▸ Work instruction:
In the listing below, how many lines hold "label"? Give the number only.

· · ·

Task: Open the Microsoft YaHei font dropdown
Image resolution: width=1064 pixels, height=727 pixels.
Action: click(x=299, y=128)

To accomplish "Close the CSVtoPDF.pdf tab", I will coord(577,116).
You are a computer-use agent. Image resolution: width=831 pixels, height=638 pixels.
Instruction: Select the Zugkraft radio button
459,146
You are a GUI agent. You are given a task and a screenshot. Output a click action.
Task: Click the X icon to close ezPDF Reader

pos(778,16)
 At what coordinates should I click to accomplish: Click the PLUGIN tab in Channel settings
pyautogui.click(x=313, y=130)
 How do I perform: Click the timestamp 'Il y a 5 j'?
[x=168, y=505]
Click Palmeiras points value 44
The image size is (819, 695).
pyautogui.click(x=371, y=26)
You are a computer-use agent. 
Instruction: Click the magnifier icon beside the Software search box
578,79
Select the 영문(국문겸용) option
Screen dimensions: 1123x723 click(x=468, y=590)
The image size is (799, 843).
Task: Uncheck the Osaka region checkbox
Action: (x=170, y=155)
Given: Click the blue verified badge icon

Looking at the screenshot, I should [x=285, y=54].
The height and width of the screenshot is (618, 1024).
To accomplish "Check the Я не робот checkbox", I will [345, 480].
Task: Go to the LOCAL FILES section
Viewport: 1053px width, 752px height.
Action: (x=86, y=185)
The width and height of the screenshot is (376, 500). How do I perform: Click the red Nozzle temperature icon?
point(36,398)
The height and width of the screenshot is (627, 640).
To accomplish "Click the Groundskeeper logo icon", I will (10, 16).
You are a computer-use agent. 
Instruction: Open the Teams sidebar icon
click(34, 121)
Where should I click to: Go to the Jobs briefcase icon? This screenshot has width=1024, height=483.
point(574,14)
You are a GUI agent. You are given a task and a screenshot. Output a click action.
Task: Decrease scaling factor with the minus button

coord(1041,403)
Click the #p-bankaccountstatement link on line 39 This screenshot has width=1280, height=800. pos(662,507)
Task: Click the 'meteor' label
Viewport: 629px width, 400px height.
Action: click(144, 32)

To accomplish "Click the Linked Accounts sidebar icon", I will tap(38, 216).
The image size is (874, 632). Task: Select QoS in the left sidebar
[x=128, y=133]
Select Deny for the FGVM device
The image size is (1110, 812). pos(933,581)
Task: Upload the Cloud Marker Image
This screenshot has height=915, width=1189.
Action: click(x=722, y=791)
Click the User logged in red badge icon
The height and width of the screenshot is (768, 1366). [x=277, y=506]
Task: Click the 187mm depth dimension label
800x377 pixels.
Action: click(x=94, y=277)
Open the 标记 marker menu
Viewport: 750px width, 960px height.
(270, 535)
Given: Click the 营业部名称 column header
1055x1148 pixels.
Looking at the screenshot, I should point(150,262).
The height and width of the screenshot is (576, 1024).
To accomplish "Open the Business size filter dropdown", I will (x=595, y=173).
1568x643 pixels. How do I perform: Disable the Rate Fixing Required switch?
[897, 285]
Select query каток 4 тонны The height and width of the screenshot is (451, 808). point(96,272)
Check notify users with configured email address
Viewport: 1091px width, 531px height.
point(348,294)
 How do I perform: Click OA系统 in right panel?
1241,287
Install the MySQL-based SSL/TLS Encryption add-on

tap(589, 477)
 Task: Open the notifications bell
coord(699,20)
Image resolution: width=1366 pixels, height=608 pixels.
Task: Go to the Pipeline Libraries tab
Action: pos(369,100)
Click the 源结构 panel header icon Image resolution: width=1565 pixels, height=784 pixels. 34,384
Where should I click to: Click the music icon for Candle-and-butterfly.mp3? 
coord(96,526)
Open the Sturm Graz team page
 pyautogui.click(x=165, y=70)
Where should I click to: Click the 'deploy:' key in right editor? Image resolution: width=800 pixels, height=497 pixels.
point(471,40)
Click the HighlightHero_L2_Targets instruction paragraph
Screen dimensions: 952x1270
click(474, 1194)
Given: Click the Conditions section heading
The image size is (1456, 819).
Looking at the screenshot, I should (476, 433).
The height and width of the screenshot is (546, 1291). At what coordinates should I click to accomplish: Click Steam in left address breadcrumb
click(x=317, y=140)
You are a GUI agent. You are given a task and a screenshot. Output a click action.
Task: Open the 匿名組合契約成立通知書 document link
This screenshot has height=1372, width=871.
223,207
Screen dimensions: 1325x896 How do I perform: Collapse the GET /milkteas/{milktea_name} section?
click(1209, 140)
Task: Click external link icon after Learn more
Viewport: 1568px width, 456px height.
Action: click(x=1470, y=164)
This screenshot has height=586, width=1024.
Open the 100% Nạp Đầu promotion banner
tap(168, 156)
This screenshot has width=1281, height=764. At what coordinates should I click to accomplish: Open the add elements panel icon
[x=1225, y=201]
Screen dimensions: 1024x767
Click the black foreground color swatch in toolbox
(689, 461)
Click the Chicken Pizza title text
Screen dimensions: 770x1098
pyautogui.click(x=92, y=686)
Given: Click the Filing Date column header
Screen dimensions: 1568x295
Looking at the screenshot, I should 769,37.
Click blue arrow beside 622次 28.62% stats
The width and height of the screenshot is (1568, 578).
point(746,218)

· · ·

▸ Solution:
2